At this point hopefully we have all pretty much put our bees to bed for the winter. There isn’t much we can do for our hives now that we should have done last Fall. Gently lifting a side of a hive to check weight or maybe a quick peek on a warmer sunny day to check for winter stores.
This is the beginning of our new year and is a time to reflect on our personal past year in beekeeping and do some introspecting on our future plans for this Spring. What are we going to do in relation to our apiaries- more bees, replacing bees, increasing or replacing equipment and woodware. Maybe this year growing some plants just for bee forage.
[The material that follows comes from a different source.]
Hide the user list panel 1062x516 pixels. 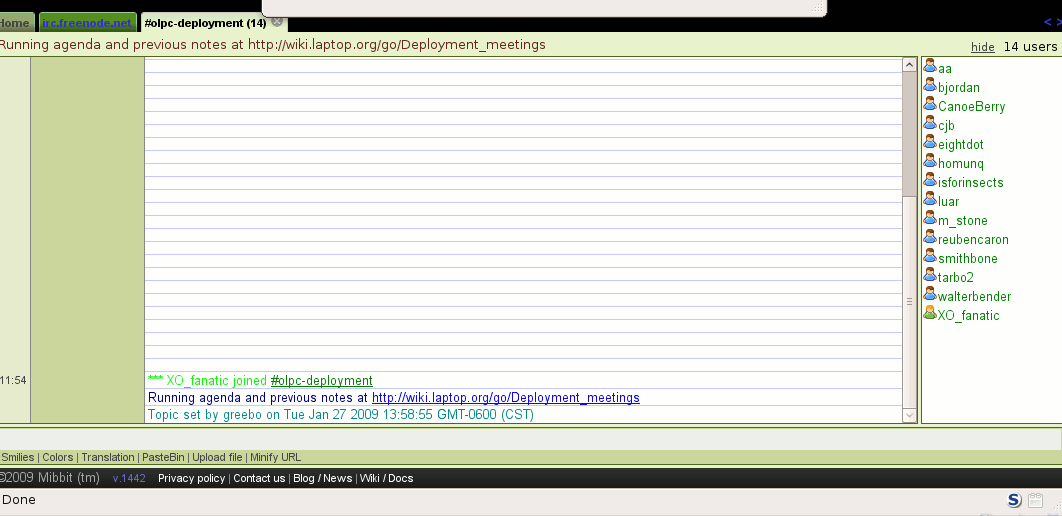[982, 47]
It is actually the time to start thinking about ordering bees. Remember beekeeping is a business that is always thinking one or two seasons ahead. Our club has always been good at obtaining a supplier for our packages. Because of genetic issues there is never a shame in shopping around for possible sources of stronger bee stock. In the market for packages and nucs- suppliers are now already advertising for keepers to order early because they expect to not have enough bees to meet demand. Usually it is first come, first served for packages and nucs, but now some suppliers are asking for deposits on packages and nucs. Even if you aren’t sure if you are going to need packages, nucs or queens this year. Make a guess and reserve what you think you might need. If you find out you don’t need something you reserved let our club know and/or the local beekeeping Facebook communities. I guarantee there is always keepers that missed the deadline for ordering or just realized they needed bees that will buy your reserved packages or nucs.
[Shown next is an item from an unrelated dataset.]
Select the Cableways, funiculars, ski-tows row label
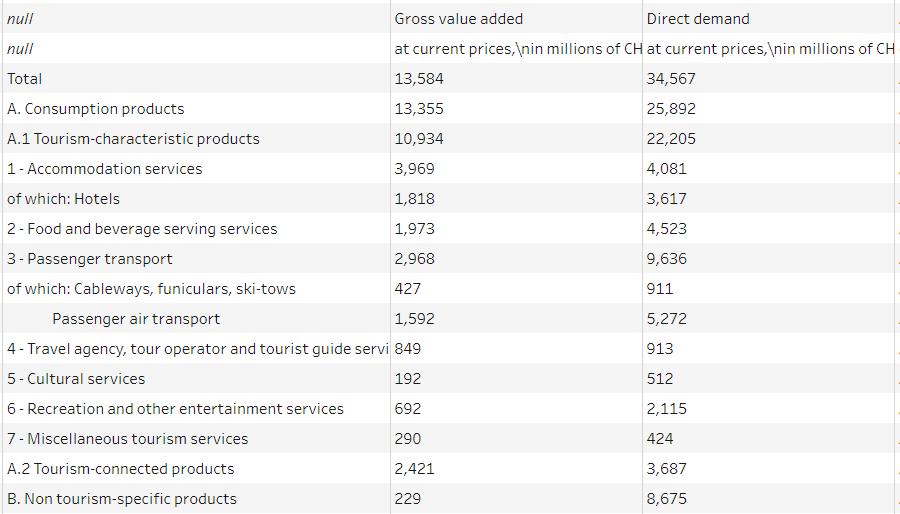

I just discovered this local nuc supplier; This is Kevin and Amanda Mills in Rochester. I have talked with Kevin and he is now taking deposits for nucs. He works with local queens in his nucs. If you are like me, I like to stretch my spending money for my bee stuff, out as far as possible. Now would be a great time to buy and assemble any woodware that we may be thinking we’ll need. One extra hive set in reserve is a good idea. With all the work and speding going on in the Spring- scrambling to buy and set up an empty hive for that surprise swarm capture is never that much fun. As far as woodware and supplies we have 2 local sources I know of which are the Lacey Tractor Supply Store and Beeline Apiaries in Rochester. This year I am going to put a bit more effort in planning, ordering, and planting bee forage. I feel the greatest time of need in the Pacific Northwest for bee forage is August and September. Now understand, I like the result of any work project I do to be as easy as possible to achieve and maintain. It’s not really being lazy, it is just working smarter. If I can plan a job with an objective that at a certain point becomes as maintenance free as possible, I’m there! As far as bee forage, I’m betting this year on The Chinese Tallow Tree, also know as the Ben Franklin Tree. They produce blossoms from August until the first heavy frost and do well in our climate. In an article published in the 1979 American Bee Journal, Hayes states “The Chinese tallow tree has become the most successful tree nectar source ever introduced into the United States.” I have not done business with this companies yet, so I can’t give them a personal recommendation. I just link them for everyone to check the tree out.